| 引用文 |
——
そんな浪人が、裕福な大名屋敷に押しかけ、切腹のために庭先を借りたいと申し出る。
面倒を避けたい屋敷では、幾ばくかの金を包んで、その浪人を追い払う。
そんなおかしな流行のようなものがあった、というのが背景です。
つまりは、死ぬ気もないのにそのふりをして、
まんまと金をせしめようという、苦肉の策なのですね。
さてある日、名門井伊家を訪れた一人の眼光鋭い浪人が、例によって切腹を申し出ます。
しかし、井伊家では「またか」と思うのです。
実は以前にも同じことがあった。
家老はその時のことを浪人に語り始めるのですが・・・。

この浪人、市川海老蔵さんが、画面に登場するなりすごいオーラを放っておりまして、
その迫力にすっかり魅入られてしまいました。
いや、さすが・・・これが海老蔵さんなのか、と思いましたね。
考えてみたら私は海老蔵さんをTVのワイドショーでしか知らなかったかも。
(そういう方は多いのではないかな?)
なにしろ、落ちぶれた浪人なのに、かさ張りをしていてもカッコいいんだもの・・・。
ちょっとかっこよすぎではあります。
もう少し背中を丸めて、うらぶれた雰囲気があった方がいいのでは?と思えるくらいに。
でも、「武士は食わねど高楊枝」などと言う言葉もあるくらいですから、
どんなに落ちぶれても武士のプライドは持ち続けるという、信念の表れなのかもしれませんね。
自分は食べなくても子供達には食べさせるというような。
一番ぎょっとしたのは、彼がいよいよ切腹というときに、
介錯をここの誰それに頼みたい、と申し出たこと。
何故かその名を上げた3名が、無断で出仕しておらず、行方も解らなくなっている。
こ、これはなにかある。
この3人がいないことを知っているこの男は何者?!?
——
| 提示資料 |
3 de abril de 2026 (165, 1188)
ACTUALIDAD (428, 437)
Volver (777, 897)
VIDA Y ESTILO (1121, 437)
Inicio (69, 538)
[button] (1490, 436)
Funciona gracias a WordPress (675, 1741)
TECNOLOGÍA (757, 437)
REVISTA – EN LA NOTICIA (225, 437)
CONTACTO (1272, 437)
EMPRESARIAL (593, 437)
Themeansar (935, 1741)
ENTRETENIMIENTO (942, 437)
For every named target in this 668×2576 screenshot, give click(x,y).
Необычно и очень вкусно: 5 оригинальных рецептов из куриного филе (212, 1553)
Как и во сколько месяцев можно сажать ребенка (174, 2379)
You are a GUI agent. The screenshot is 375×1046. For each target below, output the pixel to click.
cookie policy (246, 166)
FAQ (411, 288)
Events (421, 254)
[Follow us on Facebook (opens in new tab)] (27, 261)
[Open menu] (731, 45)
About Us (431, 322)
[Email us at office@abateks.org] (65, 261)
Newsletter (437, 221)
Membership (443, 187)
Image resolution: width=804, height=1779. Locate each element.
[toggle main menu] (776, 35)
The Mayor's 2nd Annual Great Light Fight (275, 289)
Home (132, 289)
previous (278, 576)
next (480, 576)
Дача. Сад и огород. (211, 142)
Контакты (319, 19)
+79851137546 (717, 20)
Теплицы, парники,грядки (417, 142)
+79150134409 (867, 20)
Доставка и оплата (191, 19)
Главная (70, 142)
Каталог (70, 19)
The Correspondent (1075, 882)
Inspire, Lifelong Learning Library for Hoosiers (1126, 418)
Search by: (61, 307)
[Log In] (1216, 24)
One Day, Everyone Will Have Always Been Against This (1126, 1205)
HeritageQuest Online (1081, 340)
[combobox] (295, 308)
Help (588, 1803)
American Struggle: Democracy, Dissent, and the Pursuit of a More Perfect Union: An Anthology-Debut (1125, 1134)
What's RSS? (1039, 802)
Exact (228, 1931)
——
| 演習課題 |
(1) 引用文の内容を二文で要約してください。
(2) 引用文の書き手が、かっこよすぎると感じた浪人の姿を、それでもよいのかもしれないと考え直すのはなぜですか。二文以内で説明してください。
(3) 引用文で語られている浪人の話を、最後の一文の後から再開して書き継いでください。

| 課題の解答 |
(1) 浪人が大名屋敷に切腹を申し出て金をせしめるという流行を背景に、眼光鋭い浪人が井伊家を訪れて切腹を申し出ると、家老は以前の同じ出来事を語り始めます。書き手は浪人を演じる市川海老蔵さんの迫力に魅入られ、浪人が切腹の直前に介錯を名指しで頼んだことに最もぎょっとしたと述べ、その3名が無断で出仕せず行方も解らなくなっていると記しています。

(2) 「武士は食わねど高楊枝」という言葉もあるように、その姿はどんなに落ちぶれても武士のプライドを持ち続けるという信念の表れなのかもしれないと考えたからです。

(3)
これまでこの浪人を見下していた屋敷の侍達が、やおら緊張を高める。
そして見ていた私たちも、同じく。
もしやこの男がその3人を殺してしまったのだろうか・・・と、想像してしまします。
実はそうではなかったのですが。
ともあれ、ここの演出は、最高でした。

しかし、自らに落ち度はないのに、
食うや食わずの生活を強いられてしまった武士というのも哀れです。
なにやら、大手企業に長年勤めながらいきなりリストラにあった、みたいな感じですね。
竹光で切腹・・・そこまで窮地に陥りながらも、
武士のプライドを守り抜いた千々岩。
それに対して、武士の情けは何処へ・・・と憤る津雲。
武士道が形骸化していると言いますが、ここの設定は関ヶ原の戦いから30年足らず。
では幕末の頃はどうなっていたものやら・・・。
武士道は、日本の“魂”とも思えるくらいに、凛として美しいですが
形だけで、中身がなくなってしまうのも早い!
これはやはり、動乱の戦国の世で保てるもので、
平和の中では本当は必要のない物なのでしょうね。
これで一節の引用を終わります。